И вот Анну-Мамеда заело: надо ввести суррогаты, одуванчики, говорит. Стал объезжать аулы, держать речи к комсомольцам. «Давайте, говорит, выдвинем наш встречный план. Если, говорит, примерно тысяча деревьев кормила миллион червей, так при подкормке одуванчиком та же тысяча деревьев выдержит полтора и два миллиона червей. Тута, даже при кустиковой культуре, идет в эксплоатацию через два года, а одуванчик — посеял его весной, а уж летом собирай урожай».
Так было организовано с десяток молодежных артелей. Упрямый парень.
— В другой раз, — продолжал рассказчик, — беседовал я с директором шелкосовхоза.
— Дело не только в том, о чем вам инструктор рассказывал, — заметил директор. — Этот Анна-Мамед еще почище дело задумал. Надо вам сказать, что наш тутовый червь не единственный вид шелкопряда. Во-первых, есть еще дикий тутовый шелкопряд, по-видимому предок нашего одомашненного, затем есть тутовый японский шелкопряд «ямамай», он дает шелк, близкий по своим качествам к шелку тутового шелкопряда, известный под названием туссота. Затем есть североамериканский дубовый шелкопряд, индийский и китайский. Ну-с, затем клещевинный и айлантовый.
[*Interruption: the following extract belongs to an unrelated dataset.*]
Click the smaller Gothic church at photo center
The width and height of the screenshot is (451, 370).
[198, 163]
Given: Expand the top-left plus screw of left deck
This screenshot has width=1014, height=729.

На юге Испании вырабатывают шелк из кокона дубового шелкопряда, тоже и в Индии и в Северной Америке.
Вот Анна-Мамед, дьяволенок, и задумался над тем, почему бы у нас не попробовать разведение диких дубовых и айлантовых шелкопрядов. Вы представляете, что это значит? У нас на Кавказе тутовых лесов много, а в Восточной Сибири еще поболе. А если случится, что он в нашем климате на воле жить не сможет, почему бы не поставить опыта и сделать его домашним, комнатным? Подсчитали мы с ним, что если только в одной Сибири развести тутового шелкопряда, так шелку от него будет столько, что через пять-шесть лет всяких мануфактурных кризисов перестанем бояться.
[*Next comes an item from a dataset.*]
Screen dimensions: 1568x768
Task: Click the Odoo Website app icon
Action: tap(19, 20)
Или вот айлантовый шелкопряд. Айлант, как известно, растет у нас как сорная трава, особенно на Кавказе. Дерево это красивое, засухоустойчивое, растет быстро, а, между прочим, ничему не служит. Почему бы им действительно не кормить червей?
Потом товарищ вынул из бумажника газетную вырезку и прочел:
«Украина, Северный Кавказ и Нижняя Волга быстро становятся районами сплошных технических культур. Хлопок, кендыр, джут, рами, клещевина и ряд новых для СССР эфироносов уже вошли в наше хозяйство. Предложение тов. Анны-Мамеда Мамедова, вызов, сделанный им от имени туркменских комсомольцев комсомолу Украины, преследует дальнейшее расширение этого плана.
Тов. Мамедов вызывает нас на соревнование по шелку. Климат Украины вполне подходящ для культуры тутового дерева. Что же касается айлаита, то его просто девать некуда, и таким образом создание украинского шелководства — дело, находящееся полностью в наших руках.
Надо немедленно мобилизовать внимание пионерского и комсомольского актива на политическом и хозяйственном значении вызова-предложения тов. Мамедова. Детские сады, школы, кружки юных натуралистов, вступайте в соревнование!»
А вот кусок доклада профессора на комсомольском активе Полтавского района:
«Что такое шелк? Когда-то он был волокном садоводческих стран, и червь представлял собою, образно говоря, садовую овцу земледельца, живущую на тутовых деревьях. Шелк был когда-то одеждою буржуазных классов и материалом для изделий ненужной торжественной роскоши. Фантазеры мечтали сделать его одеждой трудящихся. Но наш шелк — не только одежда. Мы будем изготовлять из него не только ткани, но применять в воздухоплавании, в мукомольном деле, в хирургии, в научно-исследовательских учреждениях — для изготовления точных измерительных приборов, в рыболовстве — для производства снастей, в электротехнике — для изоляции электропроводов и, наконец, для получения шелкооческов ткани, сгорающей без остатка, что важно в военном деле.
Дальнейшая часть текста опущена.